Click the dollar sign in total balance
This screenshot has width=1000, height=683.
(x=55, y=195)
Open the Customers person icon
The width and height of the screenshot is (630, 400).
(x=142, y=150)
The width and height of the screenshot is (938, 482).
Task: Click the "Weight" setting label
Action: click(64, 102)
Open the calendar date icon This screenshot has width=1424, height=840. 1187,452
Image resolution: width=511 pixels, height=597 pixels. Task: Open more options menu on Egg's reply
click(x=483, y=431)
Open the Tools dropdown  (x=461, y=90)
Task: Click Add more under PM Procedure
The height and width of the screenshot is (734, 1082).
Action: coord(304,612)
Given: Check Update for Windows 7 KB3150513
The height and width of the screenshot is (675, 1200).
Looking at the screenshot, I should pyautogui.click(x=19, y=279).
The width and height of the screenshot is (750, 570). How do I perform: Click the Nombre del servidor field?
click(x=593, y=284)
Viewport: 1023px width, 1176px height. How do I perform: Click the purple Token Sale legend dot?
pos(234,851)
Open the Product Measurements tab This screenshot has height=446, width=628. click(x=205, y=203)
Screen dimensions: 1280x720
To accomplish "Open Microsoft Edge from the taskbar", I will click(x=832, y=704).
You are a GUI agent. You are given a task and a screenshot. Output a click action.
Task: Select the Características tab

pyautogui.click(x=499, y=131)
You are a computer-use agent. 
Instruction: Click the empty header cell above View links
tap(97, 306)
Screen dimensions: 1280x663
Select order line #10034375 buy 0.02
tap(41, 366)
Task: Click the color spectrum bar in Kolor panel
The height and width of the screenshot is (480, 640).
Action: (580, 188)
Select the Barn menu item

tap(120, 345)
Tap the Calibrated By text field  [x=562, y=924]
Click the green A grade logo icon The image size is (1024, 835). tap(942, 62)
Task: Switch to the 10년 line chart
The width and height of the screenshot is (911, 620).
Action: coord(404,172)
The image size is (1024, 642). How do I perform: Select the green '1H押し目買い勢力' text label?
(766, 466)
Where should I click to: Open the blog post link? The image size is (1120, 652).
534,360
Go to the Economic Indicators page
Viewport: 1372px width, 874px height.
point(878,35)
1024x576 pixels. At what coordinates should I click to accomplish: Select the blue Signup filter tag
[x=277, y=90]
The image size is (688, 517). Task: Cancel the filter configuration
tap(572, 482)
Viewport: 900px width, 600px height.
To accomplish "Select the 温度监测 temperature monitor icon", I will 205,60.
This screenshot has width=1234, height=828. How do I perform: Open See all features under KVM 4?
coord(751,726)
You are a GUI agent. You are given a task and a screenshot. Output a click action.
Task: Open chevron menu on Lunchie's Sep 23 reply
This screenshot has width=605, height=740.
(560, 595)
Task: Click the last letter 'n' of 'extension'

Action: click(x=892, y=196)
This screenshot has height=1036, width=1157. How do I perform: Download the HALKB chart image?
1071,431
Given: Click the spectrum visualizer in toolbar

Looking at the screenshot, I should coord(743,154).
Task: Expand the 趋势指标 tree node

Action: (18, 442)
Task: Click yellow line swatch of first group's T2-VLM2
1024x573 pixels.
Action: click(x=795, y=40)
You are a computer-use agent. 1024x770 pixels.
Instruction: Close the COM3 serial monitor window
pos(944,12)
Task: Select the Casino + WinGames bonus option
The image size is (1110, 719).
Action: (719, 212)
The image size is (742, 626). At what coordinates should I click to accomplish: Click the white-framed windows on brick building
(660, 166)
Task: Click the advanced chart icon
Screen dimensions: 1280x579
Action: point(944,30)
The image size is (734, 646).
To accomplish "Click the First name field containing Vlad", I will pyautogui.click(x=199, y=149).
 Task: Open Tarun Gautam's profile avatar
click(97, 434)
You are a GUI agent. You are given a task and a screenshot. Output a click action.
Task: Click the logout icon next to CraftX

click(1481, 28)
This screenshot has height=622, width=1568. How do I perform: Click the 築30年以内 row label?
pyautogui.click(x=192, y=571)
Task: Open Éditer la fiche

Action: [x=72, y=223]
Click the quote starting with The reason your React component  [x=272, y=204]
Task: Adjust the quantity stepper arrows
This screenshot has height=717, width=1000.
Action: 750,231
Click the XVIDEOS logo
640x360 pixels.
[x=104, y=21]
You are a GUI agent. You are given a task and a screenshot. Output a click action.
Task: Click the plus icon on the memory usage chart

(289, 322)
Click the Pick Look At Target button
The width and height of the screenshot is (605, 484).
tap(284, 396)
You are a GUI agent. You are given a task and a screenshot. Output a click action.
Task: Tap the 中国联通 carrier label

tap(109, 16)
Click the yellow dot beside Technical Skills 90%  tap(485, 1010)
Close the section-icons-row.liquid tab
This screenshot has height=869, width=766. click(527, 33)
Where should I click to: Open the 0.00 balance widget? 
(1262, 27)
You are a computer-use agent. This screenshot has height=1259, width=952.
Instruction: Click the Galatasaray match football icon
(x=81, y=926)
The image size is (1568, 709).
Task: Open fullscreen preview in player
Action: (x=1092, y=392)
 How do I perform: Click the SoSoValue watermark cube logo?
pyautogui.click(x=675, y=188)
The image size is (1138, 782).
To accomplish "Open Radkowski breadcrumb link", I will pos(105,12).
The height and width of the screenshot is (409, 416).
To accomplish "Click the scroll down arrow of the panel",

----

#### Instructions to follow
Without altering a single word, set down all the entries again.

#### Written response
Click the dollar sign in total balance
This screenshot has width=1000, height=683.
(x=55, y=195)
Open the Customers person icon
The width and height of the screenshot is (630, 400).
(x=142, y=150)
The width and height of the screenshot is (938, 482).
Task: Click the "Weight" setting label
Action: click(64, 102)
Open the calendar date icon This screenshot has width=1424, height=840. 1187,452
Image resolution: width=511 pixels, height=597 pixels. Task: Open more options menu on Egg's reply
click(x=483, y=431)
Open the Tools dropdown  (x=461, y=90)
Task: Click Add more under PM Procedure
The height and width of the screenshot is (734, 1082).
Action: coord(304,612)
Given: Check Update for Windows 7 KB3150513
The height and width of the screenshot is (675, 1200).
Looking at the screenshot, I should pyautogui.click(x=19, y=279).
The width and height of the screenshot is (750, 570). How do I perform: Click the Nombre del servidor field?
click(x=593, y=284)
Viewport: 1023px width, 1176px height. How do I perform: Click the purple Token Sale legend dot?
pos(234,851)
Open the Product Measurements tab This screenshot has height=446, width=628. click(x=205, y=203)
Screen dimensions: 1280x720
To accomplish "Open Microsoft Edge from the taskbar", I will click(x=832, y=704).
You are a GUI agent. You are given a task and a screenshot. Output a click action.
Task: Select the Características tab

pyautogui.click(x=499, y=131)
You are a computer-use agent. 
Instruction: Click the empty header cell above View links
tap(97, 306)
Screen dimensions: 1280x663
Select order line #10034375 buy 0.02
tap(41, 366)
Task: Click the color spectrum bar in Kolor panel
The height and width of the screenshot is (480, 640).
Action: (580, 188)
Select the Barn menu item

tap(120, 345)
Tap the Calibrated By text field  [x=562, y=924]
Click the green A grade logo icon The image size is (1024, 835). tap(942, 62)
Task: Switch to the 10년 line chart
The width and height of the screenshot is (911, 620).
Action: coord(404,172)
The image size is (1024, 642). How do I perform: Select the green '1H押し目買い勢力' text label?
(766, 466)
Where should I click to: Open the blog post link? The image size is (1120, 652).
534,360
Go to the Economic Indicators page
Viewport: 1372px width, 874px height.
point(878,35)
1024x576 pixels. At what coordinates should I click to accomplish: Select the blue Signup filter tag
[x=277, y=90]
The image size is (688, 517). Task: Cancel the filter configuration
tap(572, 482)
Viewport: 900px width, 600px height.
To accomplish "Select the 温度监测 temperature monitor icon", I will 205,60.
This screenshot has width=1234, height=828. How do I perform: Open See all features under KVM 4?
coord(751,726)
You are a GUI agent. You are given a task and a screenshot. Output a click action.
Task: Open chevron menu on Lunchie's Sep 23 reply
This screenshot has width=605, height=740.
(560, 595)
Task: Click the last letter 'n' of 'extension'

Action: click(x=892, y=196)
This screenshot has height=1036, width=1157. How do I perform: Download the HALKB chart image?
1071,431
Given: Click the spectrum visualizer in toolbar

Looking at the screenshot, I should coord(743,154).
Task: Expand the 趋势指标 tree node

Action: (18, 442)
Task: Click yellow line swatch of first group's T2-VLM2
1024x573 pixels.
Action: click(x=795, y=40)
You are a computer-use agent. 1024x770 pixels.
Instruction: Close the COM3 serial monitor window
pos(944,12)
Task: Select the Casino + WinGames bonus option
The image size is (1110, 719).
Action: (719, 212)
The image size is (742, 626). At what coordinates should I click to accomplish: Click the white-framed windows on brick building
(660, 166)
Task: Click the advanced chart icon
Screen dimensions: 1280x579
Action: point(944,30)
The image size is (734, 646).
To accomplish "Click the First name field containing Vlad", I will pyautogui.click(x=199, y=149).
 Task: Open Tarun Gautam's profile avatar
click(97, 434)
You are a GUI agent. You are given a task and a screenshot. Output a click action.
Task: Click the logout icon next to CraftX

click(1481, 28)
This screenshot has height=622, width=1568. How do I perform: Click the 築30年以内 row label?
pyautogui.click(x=192, y=571)
Task: Open Éditer la fiche

Action: [x=72, y=223]
Click the quote starting with The reason your React component  [x=272, y=204]
Task: Adjust the quantity stepper arrows
This screenshot has height=717, width=1000.
Action: 750,231
Click the XVIDEOS logo
640x360 pixels.
[x=104, y=21]
You are a GUI agent. You are given a task and a screenshot. Output a click action.
Task: Click the plus icon on the memory usage chart

(289, 322)
Click the Pick Look At Target button
The width and height of the screenshot is (605, 484).
tap(284, 396)
You are a GUI agent. You are given a task and a screenshot. Output a click action.
Task: Tap the 中国联通 carrier label

tap(109, 16)
Click the yellow dot beside Technical Skills 90%  tap(485, 1010)
Close the section-icons-row.liquid tab
This screenshot has height=869, width=766. click(527, 33)
Where should I click to: Open the 0.00 balance widget? 
(1262, 27)
You are a computer-use agent. This screenshot has height=1259, width=952.
Instruction: Click the Galatasaray match football icon
(x=81, y=926)
The image size is (1568, 709).
Task: Open fullscreen preview in player
Action: (x=1092, y=392)
 How do I perform: Click the SoSoValue watermark cube logo?
pyautogui.click(x=675, y=188)
The image size is (1138, 782).
To accomplish "Open Radkowski breadcrumb link", I will pos(105,12).
The height and width of the screenshot is (409, 416).
To accomplish "Click the scroll down arrow of the panel",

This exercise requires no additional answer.